Setting up Shadow Deployment for ML models
Shadow deployment (mirror deployment) is a strategy in which a new version of a model receives the same requests as production, but its responses are not delivered to users. The goal is to test the new model's behavior on real traffic without any risk to users.
When to use shadow deployment
- A radical change in the model architecture (for example, a transition from gradient boosting to a neural network)
- The new version hasn't been fully tested yet, but we need to see some real data.

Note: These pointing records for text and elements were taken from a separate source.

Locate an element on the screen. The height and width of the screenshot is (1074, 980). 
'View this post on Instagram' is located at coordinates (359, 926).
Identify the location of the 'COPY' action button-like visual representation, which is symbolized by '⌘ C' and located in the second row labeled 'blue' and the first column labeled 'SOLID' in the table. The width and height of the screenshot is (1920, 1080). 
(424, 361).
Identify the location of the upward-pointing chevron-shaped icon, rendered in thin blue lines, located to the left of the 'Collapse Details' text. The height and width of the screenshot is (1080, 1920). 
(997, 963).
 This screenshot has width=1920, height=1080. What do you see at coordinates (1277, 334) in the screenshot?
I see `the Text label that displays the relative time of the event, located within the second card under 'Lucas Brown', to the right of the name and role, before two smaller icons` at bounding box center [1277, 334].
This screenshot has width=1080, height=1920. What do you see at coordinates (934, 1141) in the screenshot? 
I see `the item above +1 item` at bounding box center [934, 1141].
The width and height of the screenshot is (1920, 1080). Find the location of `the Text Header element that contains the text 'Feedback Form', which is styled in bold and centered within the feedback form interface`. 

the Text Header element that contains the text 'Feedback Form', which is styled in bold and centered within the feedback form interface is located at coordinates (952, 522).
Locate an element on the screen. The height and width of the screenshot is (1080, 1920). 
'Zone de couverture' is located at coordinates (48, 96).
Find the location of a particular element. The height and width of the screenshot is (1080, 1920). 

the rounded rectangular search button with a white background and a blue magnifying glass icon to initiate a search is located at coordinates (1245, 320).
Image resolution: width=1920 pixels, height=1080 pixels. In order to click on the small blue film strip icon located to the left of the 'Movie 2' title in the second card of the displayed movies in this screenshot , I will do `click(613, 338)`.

- Checking latency and resource utilization under real load
- Validation of the data processing pipeline before the new version
- Testing a large LLM model before replacing it with a smaller one
Architecture
[User Request]
|
├──→ [Production Model V1] ──→ [Response to User]
|
└──→ [Shadow Model V2] ──→ [Prediction logged, not returned]
|
[Comparison DB]
|
[Metrics Dashboard]
Implementation with Envoy/Istio
Istio mirror:
apiVersion: networking.istio.io/v1alpha3
kind: VirtualService
metadata:
name: ml-inference
spec:
hosts:
- ml-inference
http:
- route:
- destination:
host: ml-inference
subset: v1
weight: 100
mirror:
host: ml-inference
subset: v2-shadow
mirrorPercentage:
value: 100 # Зеркалировать 100% трафика
Nginx mirror:
location /predict {
proxy_pass http://model-v1;
mirror /shadow;
mirror_request_body on;
}
location = /shadow {
internal;
proxy_pass http://model-v2-shadow/predict;
}
Application-level implementation
For more flexible logging and comparison, here's the code implementation:
import asyncio
import logging
async def predict_with_shadow(request_features):
# Production модель — синхронно
production_result = production_model.predict(request_features)
# Shadow модель — асинхронно, не блокирует ответ
asyncio.create_task(
run_shadow_prediction(request_features, production_result)
)
return production_result
async def run_shadow_prediction(features, production_result):
try:
shadow_result = shadow_model.predict(features)
# Логирование для сравнения
comparison_store.log({
'timestamp': datetime.utcnow(),
'production_score': float(production_result),
'shadow_score': float(shadow_result),
'agreement': abs(production_result - shadow_result) < 0.1,
'features_hash': hash_features(features)
})
except Exception as e:
logging.error(f"Shadow prediction failed: {e}")
# Ошибка в shadow не влияет на production
Comparison metrics
Agreement rate — the percentage of queries where the model predictions match (within the specified tolerance):
df['agreement'] = abs(df['production'] - df['shadow']) < threshold
agreement_rate = df['agreement'].mean()
# Цель: > 95% agreement для критичных систем
Prediction distribution comparison:
from scipy.stats import ks_2samp
ks_stat, p_value = ks_2samp(df['production'], df['shadow'])
# Если p_value < 0.05 — распределения значимо отличаются
Latency comparison: The shadow model may be slower without impacting users, but it indicates future latency issues during the transition.
When to switch from Shadow to Canary
Recommendations for the transition:
- Shadow testing was completed for at least 1 week on real traffic
- Agreement rate > 95% (or agreed business decision on acceptable discrepancy)
- Latency of the shadow model < SLA (even though it is not yet critical)
- Resource utilization is normal at peak load
- No unexpected errors in the shadow service logs
Shadow deployment is the safest testing strategy, especially for systems where the cost of error is high: financial decisions, medical diagnostics, security systems.